— begin —

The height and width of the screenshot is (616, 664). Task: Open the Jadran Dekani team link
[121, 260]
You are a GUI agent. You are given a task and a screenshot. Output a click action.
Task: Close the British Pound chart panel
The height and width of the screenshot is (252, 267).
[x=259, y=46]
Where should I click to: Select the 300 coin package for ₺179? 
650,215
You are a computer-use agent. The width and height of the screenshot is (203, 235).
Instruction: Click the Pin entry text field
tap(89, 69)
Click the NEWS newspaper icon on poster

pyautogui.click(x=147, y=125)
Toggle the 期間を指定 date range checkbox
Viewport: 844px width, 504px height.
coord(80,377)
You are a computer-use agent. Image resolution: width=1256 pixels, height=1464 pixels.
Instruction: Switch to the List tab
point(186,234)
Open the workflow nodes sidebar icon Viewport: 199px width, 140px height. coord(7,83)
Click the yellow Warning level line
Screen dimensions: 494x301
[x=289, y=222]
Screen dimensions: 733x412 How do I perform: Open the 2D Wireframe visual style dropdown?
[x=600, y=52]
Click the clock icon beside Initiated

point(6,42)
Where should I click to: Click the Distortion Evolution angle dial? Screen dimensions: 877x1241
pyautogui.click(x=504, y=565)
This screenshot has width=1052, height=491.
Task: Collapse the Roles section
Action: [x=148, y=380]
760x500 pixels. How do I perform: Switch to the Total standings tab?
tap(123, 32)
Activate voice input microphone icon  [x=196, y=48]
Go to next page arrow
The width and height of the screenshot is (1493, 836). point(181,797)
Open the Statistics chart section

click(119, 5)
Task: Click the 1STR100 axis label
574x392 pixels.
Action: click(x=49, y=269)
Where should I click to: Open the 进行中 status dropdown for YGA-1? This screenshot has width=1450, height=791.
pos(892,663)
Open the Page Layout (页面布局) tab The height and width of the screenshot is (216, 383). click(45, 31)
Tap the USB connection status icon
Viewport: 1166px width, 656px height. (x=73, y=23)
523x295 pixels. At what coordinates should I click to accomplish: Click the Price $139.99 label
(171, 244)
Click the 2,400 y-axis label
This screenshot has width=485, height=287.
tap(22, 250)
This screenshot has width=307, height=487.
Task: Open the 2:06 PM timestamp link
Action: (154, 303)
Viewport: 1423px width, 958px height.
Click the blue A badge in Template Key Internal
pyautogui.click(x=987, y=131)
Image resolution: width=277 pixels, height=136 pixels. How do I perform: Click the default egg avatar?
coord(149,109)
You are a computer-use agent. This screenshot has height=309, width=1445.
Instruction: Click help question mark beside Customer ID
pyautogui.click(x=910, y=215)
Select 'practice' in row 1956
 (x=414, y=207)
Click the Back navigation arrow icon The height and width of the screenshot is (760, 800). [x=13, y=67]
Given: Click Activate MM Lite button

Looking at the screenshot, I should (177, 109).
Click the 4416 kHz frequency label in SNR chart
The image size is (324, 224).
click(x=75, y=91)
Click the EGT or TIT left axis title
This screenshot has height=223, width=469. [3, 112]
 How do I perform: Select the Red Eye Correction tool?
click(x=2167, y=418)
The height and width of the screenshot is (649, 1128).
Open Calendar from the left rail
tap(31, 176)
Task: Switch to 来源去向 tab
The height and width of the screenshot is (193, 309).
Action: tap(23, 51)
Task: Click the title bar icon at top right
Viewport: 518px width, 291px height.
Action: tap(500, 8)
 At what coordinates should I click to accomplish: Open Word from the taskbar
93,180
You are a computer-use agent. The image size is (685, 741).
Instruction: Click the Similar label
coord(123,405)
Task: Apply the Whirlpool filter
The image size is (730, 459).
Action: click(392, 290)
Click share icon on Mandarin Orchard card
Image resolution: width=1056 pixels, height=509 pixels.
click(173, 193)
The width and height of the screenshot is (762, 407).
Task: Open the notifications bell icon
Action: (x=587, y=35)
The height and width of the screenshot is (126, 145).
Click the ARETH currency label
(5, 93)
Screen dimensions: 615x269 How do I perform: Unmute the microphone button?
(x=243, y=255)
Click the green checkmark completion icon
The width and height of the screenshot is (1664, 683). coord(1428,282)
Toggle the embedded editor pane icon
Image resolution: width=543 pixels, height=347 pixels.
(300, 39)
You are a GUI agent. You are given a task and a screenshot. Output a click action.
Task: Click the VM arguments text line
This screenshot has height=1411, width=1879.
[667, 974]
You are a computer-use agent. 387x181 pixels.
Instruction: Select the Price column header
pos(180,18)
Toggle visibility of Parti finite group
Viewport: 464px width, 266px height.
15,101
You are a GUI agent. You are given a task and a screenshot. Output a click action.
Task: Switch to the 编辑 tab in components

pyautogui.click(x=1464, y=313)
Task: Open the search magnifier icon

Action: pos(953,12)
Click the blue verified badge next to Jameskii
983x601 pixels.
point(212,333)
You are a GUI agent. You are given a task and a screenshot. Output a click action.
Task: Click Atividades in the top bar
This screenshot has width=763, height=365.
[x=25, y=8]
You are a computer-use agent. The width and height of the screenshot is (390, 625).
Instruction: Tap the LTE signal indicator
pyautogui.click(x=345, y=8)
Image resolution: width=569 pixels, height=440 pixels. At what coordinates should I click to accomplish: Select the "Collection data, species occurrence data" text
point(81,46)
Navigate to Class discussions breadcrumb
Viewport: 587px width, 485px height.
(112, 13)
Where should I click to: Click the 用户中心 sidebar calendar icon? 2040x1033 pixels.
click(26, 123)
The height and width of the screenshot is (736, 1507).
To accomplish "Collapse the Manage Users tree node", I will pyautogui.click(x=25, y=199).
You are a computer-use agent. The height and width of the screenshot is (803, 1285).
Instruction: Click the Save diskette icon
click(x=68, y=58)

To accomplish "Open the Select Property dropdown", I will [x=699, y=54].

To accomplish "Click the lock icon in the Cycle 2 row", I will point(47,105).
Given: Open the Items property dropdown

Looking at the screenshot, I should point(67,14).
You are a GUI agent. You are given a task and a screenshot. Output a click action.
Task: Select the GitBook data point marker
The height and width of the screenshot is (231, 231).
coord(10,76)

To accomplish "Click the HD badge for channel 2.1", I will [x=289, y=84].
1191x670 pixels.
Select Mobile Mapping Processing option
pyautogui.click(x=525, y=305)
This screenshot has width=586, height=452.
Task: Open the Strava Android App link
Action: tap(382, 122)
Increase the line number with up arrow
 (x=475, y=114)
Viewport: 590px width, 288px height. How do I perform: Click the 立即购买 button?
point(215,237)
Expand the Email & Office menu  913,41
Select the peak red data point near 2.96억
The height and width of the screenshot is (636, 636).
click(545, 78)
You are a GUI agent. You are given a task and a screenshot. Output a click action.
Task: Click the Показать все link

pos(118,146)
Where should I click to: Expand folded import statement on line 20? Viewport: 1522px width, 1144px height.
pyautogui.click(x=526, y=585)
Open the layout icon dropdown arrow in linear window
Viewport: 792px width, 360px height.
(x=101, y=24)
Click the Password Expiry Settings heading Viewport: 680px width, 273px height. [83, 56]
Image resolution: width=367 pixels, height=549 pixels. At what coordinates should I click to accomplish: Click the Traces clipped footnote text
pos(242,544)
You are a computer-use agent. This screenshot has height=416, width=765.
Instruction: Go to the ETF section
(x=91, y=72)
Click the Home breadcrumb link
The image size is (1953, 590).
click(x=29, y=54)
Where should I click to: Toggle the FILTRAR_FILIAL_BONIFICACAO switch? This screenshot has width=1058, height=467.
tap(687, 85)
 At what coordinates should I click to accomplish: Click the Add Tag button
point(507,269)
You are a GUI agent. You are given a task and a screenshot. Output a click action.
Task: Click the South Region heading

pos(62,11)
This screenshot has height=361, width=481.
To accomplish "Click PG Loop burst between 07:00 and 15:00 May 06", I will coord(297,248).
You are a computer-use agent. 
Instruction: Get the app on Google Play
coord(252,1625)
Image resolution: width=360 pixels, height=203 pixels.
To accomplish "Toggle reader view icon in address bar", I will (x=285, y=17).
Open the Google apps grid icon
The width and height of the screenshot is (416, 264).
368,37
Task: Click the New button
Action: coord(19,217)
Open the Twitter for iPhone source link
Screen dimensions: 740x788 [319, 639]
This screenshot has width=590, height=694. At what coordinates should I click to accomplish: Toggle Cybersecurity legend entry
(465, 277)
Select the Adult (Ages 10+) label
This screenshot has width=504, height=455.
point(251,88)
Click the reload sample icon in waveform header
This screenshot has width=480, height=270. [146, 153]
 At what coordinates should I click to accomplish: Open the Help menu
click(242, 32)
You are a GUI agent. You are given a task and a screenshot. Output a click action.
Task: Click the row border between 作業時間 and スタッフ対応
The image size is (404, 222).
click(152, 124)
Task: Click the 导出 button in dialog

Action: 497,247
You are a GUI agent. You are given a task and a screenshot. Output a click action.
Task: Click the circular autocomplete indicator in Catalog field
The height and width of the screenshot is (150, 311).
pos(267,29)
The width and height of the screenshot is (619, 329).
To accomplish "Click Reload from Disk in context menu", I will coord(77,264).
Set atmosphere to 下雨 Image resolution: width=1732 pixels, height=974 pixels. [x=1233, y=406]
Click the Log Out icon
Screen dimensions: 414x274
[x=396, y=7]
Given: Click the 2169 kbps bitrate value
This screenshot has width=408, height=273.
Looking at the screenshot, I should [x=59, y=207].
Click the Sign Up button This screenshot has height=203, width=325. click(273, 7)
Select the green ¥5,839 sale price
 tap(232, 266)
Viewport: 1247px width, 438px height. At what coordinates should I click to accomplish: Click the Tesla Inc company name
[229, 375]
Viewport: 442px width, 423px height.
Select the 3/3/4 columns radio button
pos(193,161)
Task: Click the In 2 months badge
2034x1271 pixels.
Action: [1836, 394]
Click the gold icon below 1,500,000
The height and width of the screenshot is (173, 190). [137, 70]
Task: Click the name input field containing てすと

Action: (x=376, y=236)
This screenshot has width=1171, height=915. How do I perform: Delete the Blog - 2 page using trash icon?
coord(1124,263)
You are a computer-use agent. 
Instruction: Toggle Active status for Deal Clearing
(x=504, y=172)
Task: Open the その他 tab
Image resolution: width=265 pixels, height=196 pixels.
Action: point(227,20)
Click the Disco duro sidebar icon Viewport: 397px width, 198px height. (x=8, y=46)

— end —

- Given request: Rewrite the part of the listing that opens with the line containing "Given: Click the 2169 kbps bitrate value" and closes with the line containing "tap(232, 266)", putting "Register" in place of "Sign Up" and keeping everything else the same.

- Exercise output:
Given: Click the 2169 kbps bitrate value
This screenshot has width=408, height=273.
Looking at the screenshot, I should [x=59, y=207].
Click the Register button This screenshot has height=203, width=325. click(273, 7)
Select the green ¥5,839 sale price
 tap(232, 266)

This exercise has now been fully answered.